Let's cast some higher-order function magic to fix it:

```
from keras.models import Sequential
from keras.layers import Dense
from keras.optimizers import Adam
from keras.wrappers.scikit_learn import KerasClassifier
def binary_logistic_regression(input_dim=10):
model = Sequential()
model.add(Dense(1, input_dim=input_dim, activation='sigmoid'))
return model
def compiled(model_fn, loss, optimizer, metrics=None):
def compiled_model_fn():
model = model_fn()
model.compile(loss=loss, optimizer=optimizer, metrics=metrics)
return model
return compiled_model_fn
build_fn = compiled(binary_logistic_regression,
loss='binary_crossentropy',
optimizer=Adam(lr=0.01, amsgrad=True))
# at this point build_fn is a function that produces compiled models
sklearn_clf = KerasClassifier(build_fn=build_fn)
sklearn_clf.fit(...)
```

we introduce a function `compiled`

which takes our model-producing function as input, as well as the loss function
and the optimizer and returns another function which produces compiled models. This is a step forward, now the `fit`

method is less unhappy. There's still a small problem - you can't pass arguments to the `build_fn`

, because the
function `compiled_model_fn`

doesn't take any.
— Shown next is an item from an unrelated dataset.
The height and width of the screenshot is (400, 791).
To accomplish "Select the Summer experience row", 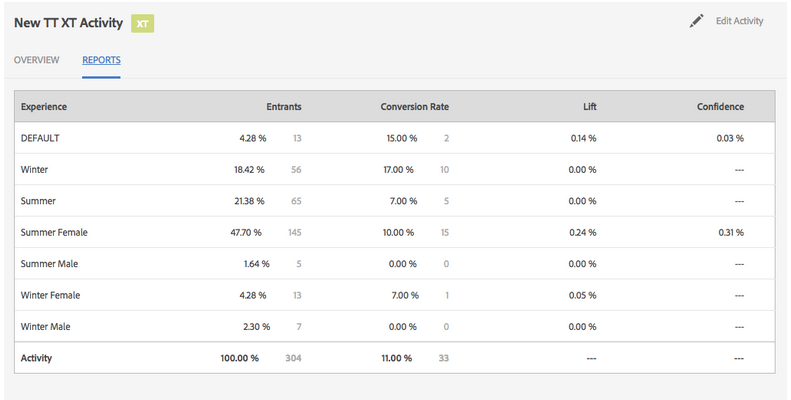I will coord(38,201).
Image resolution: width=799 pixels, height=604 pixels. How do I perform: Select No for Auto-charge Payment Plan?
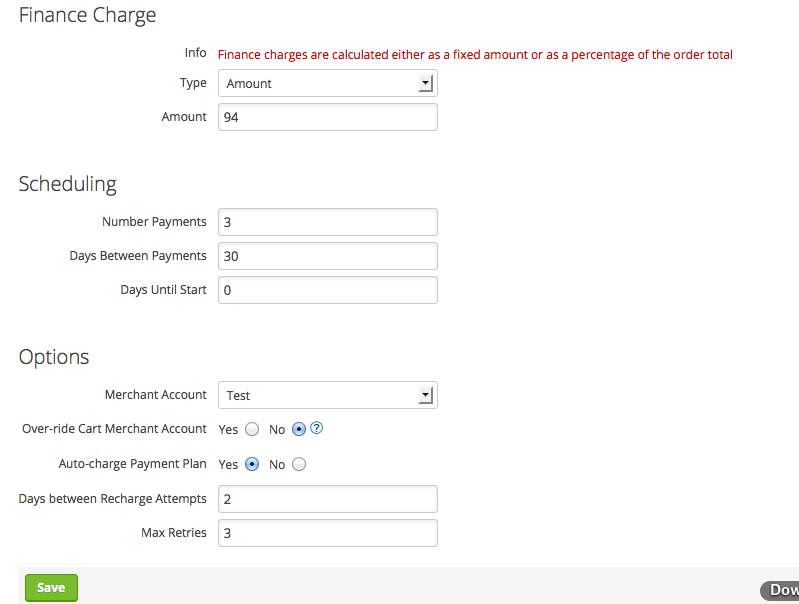pos(299,464)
Python's functools module comes to rescue with its wraps function:

```
from functools import wraps
from keras.models import Sequential
from keras.layers import Dense
from keras.optimizers import Adam
from keras.wrappers.scikit_learn import KerasClassifier
def compiled(model_fn, loss, optimizer, metrics=None):
@wraps(model_fn)
def compiled_model_fn(*args, **kwargs):
model = model_fn(*args, **kwargs)
model.compile(loss=loss, optimizer=optimizer, metrics=metrics)
return model
return compiled_model_fn
build_fn = compiled(simple_cnn_pretrained_vectors,
loss='binary_crossentropy',
optimizer=Adam(lr=0.01, amsgrad=True))
# at this point build_fn is a function that produces compiled models,
# it also takes the same arguments as simple_cnn_pretrained_vectors
sklearn_clf = KerasClassifier(build_fn=build_fn,
embedding_matrix=...,
max_words_in_sample=140)
sklearn_clf.fit(...)
```

our `compiled`

higher-order function becomes a little smarter, now it knows to produce a function that takes
the same arguments as the input argument `model_fn`

.

It is worth noting that as of version 2.1.4 Keras scikit-learn wrapper classes only work with Sequential models, you can't pass a model_fn which creates a functional API model.

## Keras functional API¶

There isn't anything I can add to the amazing functional API guide from the official Keras documentation, but I encourage every Keras user to read it.